▶ **What the exercise asks**
State how many lines of the entries hold the string "agent", and output nothing but that count.

▶ **Stored items**
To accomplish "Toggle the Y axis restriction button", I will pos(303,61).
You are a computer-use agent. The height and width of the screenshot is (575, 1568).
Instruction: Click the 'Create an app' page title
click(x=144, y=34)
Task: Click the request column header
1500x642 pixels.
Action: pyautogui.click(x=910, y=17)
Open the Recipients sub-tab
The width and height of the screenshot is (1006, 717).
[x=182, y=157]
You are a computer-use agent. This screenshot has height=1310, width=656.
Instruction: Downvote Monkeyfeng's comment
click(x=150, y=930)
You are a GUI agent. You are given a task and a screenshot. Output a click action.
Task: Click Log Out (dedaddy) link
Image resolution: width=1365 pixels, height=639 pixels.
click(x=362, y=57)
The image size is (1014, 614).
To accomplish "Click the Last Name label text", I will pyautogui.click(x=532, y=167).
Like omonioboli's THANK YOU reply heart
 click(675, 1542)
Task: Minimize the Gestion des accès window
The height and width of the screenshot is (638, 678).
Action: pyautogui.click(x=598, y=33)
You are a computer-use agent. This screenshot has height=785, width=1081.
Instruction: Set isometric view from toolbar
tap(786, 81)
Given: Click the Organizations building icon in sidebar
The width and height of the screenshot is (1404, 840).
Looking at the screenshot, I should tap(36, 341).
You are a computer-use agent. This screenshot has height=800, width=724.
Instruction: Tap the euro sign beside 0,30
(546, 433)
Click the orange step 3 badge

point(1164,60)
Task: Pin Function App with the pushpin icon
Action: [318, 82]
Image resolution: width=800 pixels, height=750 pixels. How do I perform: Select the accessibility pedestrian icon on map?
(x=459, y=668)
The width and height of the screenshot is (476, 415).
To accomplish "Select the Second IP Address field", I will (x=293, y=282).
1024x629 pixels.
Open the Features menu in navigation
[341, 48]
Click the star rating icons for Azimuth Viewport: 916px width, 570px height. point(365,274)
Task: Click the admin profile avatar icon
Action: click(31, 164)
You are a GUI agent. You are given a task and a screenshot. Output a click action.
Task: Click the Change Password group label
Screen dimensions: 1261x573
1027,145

▶ **Response to this exercise**
6